Give over, we have laughed enough;
Oh dearest and most foolish friend,
Why do you wage a war with love
To lose your battle in the end?
[Sara Teasdale (1884) in her 'Rivers to the Sea - Spring'].
748.
A freshe chaplet on his haires bright;
And cloakes white of fine velvet they ware.

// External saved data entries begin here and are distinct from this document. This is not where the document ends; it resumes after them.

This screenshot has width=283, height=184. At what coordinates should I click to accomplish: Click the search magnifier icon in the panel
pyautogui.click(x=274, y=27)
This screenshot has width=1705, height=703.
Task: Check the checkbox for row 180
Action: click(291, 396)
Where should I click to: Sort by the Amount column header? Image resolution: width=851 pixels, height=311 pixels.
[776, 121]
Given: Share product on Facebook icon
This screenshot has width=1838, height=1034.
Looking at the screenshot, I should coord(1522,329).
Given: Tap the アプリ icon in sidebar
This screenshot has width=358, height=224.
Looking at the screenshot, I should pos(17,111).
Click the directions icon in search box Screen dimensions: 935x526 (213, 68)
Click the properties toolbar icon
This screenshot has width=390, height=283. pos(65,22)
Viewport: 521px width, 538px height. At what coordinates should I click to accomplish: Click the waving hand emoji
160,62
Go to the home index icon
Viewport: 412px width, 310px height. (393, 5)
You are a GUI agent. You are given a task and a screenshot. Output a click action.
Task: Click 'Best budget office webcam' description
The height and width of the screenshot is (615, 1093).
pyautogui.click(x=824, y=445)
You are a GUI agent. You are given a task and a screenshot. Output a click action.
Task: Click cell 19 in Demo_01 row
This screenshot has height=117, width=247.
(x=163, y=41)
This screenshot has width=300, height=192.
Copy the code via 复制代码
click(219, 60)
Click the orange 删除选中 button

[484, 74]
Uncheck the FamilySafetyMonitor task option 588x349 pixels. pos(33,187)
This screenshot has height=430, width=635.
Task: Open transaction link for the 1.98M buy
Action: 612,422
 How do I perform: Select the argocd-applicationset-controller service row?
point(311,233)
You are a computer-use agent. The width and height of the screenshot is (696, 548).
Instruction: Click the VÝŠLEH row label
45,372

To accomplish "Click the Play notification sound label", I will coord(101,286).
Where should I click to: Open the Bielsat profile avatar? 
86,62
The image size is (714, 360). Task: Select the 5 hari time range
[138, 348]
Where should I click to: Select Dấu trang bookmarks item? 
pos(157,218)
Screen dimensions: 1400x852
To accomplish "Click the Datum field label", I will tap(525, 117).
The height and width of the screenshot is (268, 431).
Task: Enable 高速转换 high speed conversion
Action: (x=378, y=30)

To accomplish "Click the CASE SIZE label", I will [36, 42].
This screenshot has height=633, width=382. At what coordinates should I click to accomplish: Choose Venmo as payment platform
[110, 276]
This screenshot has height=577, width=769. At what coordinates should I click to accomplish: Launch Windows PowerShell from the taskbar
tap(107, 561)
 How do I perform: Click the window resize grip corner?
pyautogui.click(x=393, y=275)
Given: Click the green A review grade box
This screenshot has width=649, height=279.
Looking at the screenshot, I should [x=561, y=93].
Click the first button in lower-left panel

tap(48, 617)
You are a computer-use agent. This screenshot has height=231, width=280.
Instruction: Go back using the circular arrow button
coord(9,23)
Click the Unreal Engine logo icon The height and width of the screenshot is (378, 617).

[Geoffrey Chaucer (1343) in The Canterbury Tales 'Flower and the Leaf']
749.
Thy heart - thy heart! - I wake and sigh,
And sleep to dream till day Of truth that gold can never buy
[Edgar Allen Poe (1809) in his 'Poems']
750.
I have actually heard this barbarous aversion to innovation carried still further, and a sensible woman stigmatized as an unnatural mother, who has thus been wisely solicitous to preserve the health of her children, when in the midst of her care she has lost one by some of the casualties of infancy which no prudence can ward off. [Mary Wollstonecraft (Godwin-1759) in her 'Vindication of the Rights of Women'].